Теперь Амара двигалась быстро и решительно, стараясь не разбудить мирно спавшего паренька. Она собрала еще фруктов на один из щитов, использовав его в качестве подноса, и положила поближе к нему. Она выстирала их одежду в бассейне и развесила ее на ветках сушиться у огня. Она вызвала усталого Цирруса и приказала ему охранять мавзолей и предупреждать ее о чьем-либо приближении. После этого она нашла плоский камень и принялась точить о него свой нож.
Вот тут-то слезы и застали ее врасплох. Воспоминания о годах учебы, о разговорах, о жизни, проведенной рядом с человеком, который был ее учителем, сразу всплыли в ее голове, вытеснив все остальное. По-своему она любила его, любила свою опасную работу, жизнь, которой себя посвятила. Он знал, как важно для Амары звание курсора. Он понимал это и делал все, чтобы помочь ей в учебе, помочь закончить Академию.

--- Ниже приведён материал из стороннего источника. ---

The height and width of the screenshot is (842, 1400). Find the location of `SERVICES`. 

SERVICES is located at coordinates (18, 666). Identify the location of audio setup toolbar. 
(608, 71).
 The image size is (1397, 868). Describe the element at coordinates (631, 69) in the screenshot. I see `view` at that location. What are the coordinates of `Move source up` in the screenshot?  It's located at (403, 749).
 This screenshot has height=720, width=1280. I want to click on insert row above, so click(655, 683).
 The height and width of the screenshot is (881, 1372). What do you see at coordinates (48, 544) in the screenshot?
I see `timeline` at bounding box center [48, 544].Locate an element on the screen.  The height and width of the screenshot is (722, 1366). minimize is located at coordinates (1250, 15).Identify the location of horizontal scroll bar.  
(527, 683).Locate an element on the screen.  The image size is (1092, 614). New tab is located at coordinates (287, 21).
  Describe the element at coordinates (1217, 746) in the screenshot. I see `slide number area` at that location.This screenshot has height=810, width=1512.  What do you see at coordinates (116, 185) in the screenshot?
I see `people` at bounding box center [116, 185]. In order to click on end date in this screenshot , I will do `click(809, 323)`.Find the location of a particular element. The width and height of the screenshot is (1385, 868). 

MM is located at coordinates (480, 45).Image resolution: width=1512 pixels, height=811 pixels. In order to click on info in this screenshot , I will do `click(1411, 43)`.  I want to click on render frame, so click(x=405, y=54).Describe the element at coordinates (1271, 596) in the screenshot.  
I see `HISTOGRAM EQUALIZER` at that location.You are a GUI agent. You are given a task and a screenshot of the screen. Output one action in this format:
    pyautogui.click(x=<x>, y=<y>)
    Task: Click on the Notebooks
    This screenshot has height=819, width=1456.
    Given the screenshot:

Делал все, только правды не говорил. По щекам Амары катились слезы, и она не пыталась их сдержать. Ей было больно даже думать о том, что он вступил в заговор против королевства, что изменой своей поставил под удар все, чего она так стремилась достичь, что она клялась защищать. Он объявил свою жизнь курсора лишенной смысла — а значит, и ее тоже. Однако поступки его — не слова, но именно поступки — говорили, что все это чудовищная ложь.
Что бы ни случилось с Амарой, она не позволит ему добиться своего. Что бы он ни задумал, чем бы ни оправдывал этого, Фиделиас — предатель. Осознание этого простого факта снова и снова ранило ее в самое сердце. Нож звенел, чиркая по камню, и слезы ее капали на лезвие — что ж, для заточки так даже лучше. Предатель. Предатель. Она остановит его. Она должна остановить его.
Амара не позволила себе даже всхлипнуть. Она держалась до тех пор, пока горло не заболело от напряжения. Она смахнула слезы с глаз и продолжала точить свой маленький нож до тех пор, пока он не засиял в свете горящих вечных огней.